Brent oil prices will continue to slide after breaking through a key technical level at $34.40, RBS claimed, with a “bear flag” and “Fibonacci” signals pointing to a floor of $16, a level last seen after the East Asia crisis in 1999. The bank said a paralysed OPEC seems incapable of responding to a deepening slowdown in Asia, now the swing region for global oil demand.
Morgan Stanley has also slashed its oil forecast, warning that Brent could fall to $20 if the US dollar keeps rising. It argued that oil is intensely leveraged to any move in the dollar and is now playing second fiddle to currency effects.
RBS forecast that yields on 10-year German Bunds would fall time to an all-time low of 0.16pc in a flight to safety, and may break zero as deflationary forces tighten their grip. The European Central Bank’s policy rate will fall to -0.7pc.
US Treasuries will fall to rock-bottom levels in sympathy, hammering hedge funds that have shorted US bonds in a very crowded “reflation trade” (click on image).

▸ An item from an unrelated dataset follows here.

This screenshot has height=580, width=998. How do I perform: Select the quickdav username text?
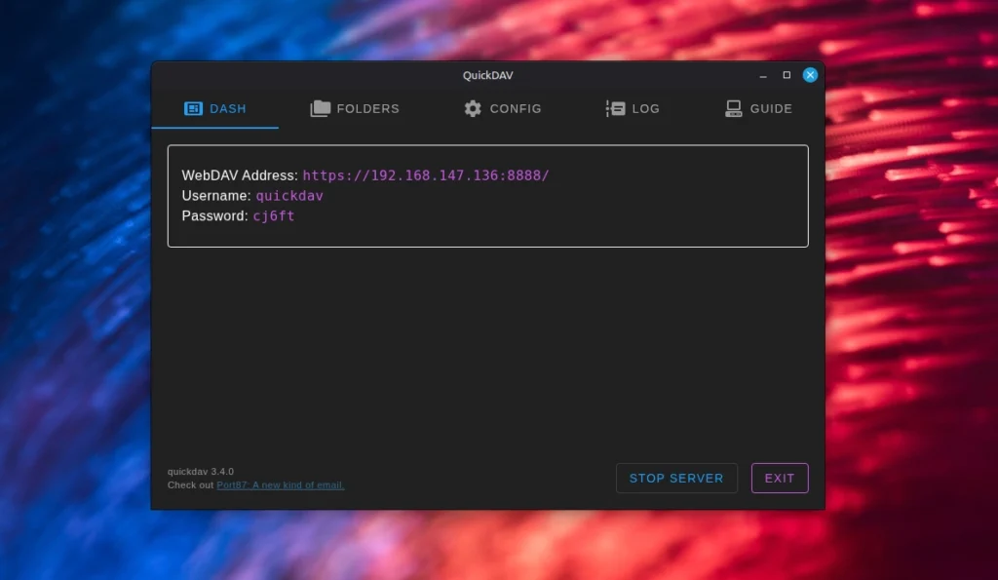tap(289, 196)
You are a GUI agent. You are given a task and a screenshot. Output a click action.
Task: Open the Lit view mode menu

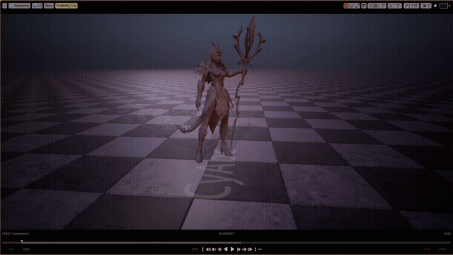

RBS first issued its grim warnings for the global economy in November but events have moved even faster than feared. It estimates that the US economy slowed to a growth rate of 0.5pc in the fourth quarter, and accuses the US Federal Reserve of “playing with fire” by raising rates into the teeth of the storm. “There has already been severe monetary tightening in the US from the rising dollar,” it said.
It is unusual for the Fed to tighten when the ISM manufacturing index is below the boom-bust line of 50. It is even more surprising to do so after nominal GDP growth has fallen to 3pc and has been trending down since early 2014.
RBS said the epicentre of global stress is China, where debt-driven expansion has reached saturation. The country now faces a surge in capital flight and needs a “dramatically lower” currency. In their view, this next leg of the rolling global drama is likely to play out fast and furiously.
“We are deeply sceptical of the consensus that the authorities can ‘buy time’ by their heavy intervention in cutting reserve ratio requirements (RRR), rate cuts and easing in fiscal policy,” it said.
Mr Roberts said the tightening cycle by the Anglo-Saxon central banks is already over. There will be no rate rises by the Bank of England before the downturn hits, and the next action by the Fed may be a humiliating volte-face and a rate cut.
RBS is not alone in fearing trouble. UBS issued what it called a “significant change” to its house view late last week, saying policy chaos in China had unsettled markets. It cut exposure to equities from overweight to neutral on a “six-month tactical horizon”. It went underweight emerging markets.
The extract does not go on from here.